**What you will do**: Below are the records; collect from them each line containing the string "agent".

**Record extracts**:
************

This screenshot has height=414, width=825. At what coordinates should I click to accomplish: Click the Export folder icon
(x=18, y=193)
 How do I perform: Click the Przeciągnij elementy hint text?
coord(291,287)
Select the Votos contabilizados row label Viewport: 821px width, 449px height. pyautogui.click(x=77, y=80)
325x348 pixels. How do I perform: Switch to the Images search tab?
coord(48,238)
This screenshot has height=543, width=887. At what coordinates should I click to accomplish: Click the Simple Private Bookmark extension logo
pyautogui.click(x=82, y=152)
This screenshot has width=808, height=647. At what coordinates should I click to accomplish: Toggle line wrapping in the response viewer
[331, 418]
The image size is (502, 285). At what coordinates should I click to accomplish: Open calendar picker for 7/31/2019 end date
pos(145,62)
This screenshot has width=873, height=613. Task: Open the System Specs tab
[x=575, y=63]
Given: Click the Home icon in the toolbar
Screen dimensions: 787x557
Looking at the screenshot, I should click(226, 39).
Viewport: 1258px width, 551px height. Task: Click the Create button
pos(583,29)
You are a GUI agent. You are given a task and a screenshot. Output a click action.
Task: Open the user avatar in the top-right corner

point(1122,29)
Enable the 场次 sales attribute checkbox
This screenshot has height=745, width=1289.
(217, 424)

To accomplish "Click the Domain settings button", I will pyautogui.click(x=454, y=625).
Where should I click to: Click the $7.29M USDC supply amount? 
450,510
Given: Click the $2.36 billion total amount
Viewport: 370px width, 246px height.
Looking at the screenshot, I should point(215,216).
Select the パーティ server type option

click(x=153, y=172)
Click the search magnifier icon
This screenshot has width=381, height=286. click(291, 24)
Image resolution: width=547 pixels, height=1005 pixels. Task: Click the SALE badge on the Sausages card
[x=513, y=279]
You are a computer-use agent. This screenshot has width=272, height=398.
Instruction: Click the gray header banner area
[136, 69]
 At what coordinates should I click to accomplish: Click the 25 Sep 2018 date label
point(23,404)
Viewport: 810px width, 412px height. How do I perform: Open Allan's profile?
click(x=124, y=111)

************

**Reply to the task**:
You are a GUI agent. You are given a task and a screenshot. Output a click action.
You are a computer-use agent. This screenshot has width=272, height=398.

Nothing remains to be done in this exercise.